(Registros de una colección de datos)
*-*-*

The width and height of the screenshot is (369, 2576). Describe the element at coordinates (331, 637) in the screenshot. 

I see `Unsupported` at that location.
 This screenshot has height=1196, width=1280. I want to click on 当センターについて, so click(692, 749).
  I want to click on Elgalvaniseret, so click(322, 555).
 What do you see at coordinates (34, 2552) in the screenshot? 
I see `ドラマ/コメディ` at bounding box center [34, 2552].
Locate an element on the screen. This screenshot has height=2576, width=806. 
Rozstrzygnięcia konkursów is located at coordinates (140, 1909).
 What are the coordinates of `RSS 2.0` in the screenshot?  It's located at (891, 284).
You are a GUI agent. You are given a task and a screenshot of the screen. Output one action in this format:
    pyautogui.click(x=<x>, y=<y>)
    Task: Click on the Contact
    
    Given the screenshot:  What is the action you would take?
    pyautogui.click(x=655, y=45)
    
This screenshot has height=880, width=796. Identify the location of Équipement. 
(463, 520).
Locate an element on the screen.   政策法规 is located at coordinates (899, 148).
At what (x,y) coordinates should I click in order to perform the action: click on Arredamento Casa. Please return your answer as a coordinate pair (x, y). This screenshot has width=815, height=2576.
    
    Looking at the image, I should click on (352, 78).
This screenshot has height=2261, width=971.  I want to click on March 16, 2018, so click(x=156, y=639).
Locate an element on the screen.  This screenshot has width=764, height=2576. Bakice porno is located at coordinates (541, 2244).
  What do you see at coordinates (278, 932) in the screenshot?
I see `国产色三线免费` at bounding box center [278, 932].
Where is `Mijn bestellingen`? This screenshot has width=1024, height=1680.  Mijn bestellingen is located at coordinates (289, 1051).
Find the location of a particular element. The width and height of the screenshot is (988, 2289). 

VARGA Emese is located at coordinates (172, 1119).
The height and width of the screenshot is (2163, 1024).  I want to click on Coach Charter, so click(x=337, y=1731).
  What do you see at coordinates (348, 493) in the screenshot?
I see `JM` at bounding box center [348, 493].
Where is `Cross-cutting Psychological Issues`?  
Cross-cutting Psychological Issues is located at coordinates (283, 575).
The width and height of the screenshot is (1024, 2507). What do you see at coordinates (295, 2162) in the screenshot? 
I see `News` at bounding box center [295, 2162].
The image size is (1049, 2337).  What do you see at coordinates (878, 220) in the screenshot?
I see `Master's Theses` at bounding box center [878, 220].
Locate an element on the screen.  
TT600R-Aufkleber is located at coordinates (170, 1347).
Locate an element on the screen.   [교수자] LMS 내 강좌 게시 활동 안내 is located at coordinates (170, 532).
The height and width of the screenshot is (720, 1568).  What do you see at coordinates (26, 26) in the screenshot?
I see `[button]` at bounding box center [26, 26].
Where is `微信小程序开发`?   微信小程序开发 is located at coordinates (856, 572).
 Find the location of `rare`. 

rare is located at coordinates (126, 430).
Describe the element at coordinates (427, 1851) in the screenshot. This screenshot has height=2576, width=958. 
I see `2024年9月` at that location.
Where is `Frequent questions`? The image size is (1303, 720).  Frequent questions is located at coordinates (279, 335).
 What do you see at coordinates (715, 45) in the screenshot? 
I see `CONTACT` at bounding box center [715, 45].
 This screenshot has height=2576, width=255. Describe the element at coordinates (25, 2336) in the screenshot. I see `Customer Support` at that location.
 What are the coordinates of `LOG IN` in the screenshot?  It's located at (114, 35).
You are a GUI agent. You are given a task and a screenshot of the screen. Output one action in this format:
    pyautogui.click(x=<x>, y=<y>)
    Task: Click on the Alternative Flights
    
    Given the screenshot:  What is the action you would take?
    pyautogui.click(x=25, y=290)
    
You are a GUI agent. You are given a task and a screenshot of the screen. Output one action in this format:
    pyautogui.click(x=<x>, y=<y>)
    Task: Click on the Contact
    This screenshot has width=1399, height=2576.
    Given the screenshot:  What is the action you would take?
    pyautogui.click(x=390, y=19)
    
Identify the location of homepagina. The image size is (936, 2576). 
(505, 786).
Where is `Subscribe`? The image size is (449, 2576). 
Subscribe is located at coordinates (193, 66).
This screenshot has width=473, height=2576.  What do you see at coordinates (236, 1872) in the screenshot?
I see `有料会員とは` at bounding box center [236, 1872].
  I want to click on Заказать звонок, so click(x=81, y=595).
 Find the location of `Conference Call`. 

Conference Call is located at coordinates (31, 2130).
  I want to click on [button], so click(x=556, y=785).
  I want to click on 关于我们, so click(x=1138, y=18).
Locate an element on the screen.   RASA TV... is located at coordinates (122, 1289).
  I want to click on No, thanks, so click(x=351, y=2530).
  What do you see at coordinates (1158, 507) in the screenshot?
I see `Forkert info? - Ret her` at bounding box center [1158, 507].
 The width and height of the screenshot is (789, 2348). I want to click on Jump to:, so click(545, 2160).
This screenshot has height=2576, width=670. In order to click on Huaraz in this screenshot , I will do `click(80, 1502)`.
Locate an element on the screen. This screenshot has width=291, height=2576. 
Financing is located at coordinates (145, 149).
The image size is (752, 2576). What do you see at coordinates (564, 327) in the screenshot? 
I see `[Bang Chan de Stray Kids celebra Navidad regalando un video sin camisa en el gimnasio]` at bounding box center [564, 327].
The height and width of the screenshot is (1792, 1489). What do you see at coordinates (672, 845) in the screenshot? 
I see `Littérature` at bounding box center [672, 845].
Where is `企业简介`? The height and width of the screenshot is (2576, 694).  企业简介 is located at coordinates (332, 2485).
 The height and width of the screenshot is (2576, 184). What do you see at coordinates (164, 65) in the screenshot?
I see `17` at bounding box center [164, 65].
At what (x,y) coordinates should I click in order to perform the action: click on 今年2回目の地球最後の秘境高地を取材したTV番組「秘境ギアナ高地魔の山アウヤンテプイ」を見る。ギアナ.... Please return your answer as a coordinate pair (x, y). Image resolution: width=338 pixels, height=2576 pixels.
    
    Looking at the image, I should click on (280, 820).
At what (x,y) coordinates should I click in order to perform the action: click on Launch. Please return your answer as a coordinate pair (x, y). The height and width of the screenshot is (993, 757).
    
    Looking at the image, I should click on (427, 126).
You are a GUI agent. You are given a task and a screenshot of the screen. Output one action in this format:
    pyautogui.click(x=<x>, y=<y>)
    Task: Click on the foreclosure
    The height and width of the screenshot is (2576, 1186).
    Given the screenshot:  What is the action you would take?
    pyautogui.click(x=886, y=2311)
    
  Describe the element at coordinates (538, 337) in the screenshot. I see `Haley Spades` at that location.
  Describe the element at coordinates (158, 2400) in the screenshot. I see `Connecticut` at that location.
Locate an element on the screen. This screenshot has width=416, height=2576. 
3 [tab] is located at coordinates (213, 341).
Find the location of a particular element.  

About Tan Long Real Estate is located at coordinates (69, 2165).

*-*-*

Problema: Expresa como lista numerada todas las líneas, desde la que contiene "Identify the location of homepagina." hasta la que contiene "I want to click on Заказать", ambas incluidas. Omite las líneas en blanco.

Solución desarrollada:
1. Identify the location of homepagina. The image size is (936, 2576). 
2. (505, 786).
3. Where is `Subscribe`? The image size is (449, 2576). 
4. Subscribe is located at coordinates (193, 66).
5. This screenshot has width=473, height=2576.  What do you see at coordinates (236, 1872) in the screenshot?
6. I see `有料会員とは` at bounding box center [236, 1872].
7.   I want to click on Заказать звонок, so click(x=81, y=595).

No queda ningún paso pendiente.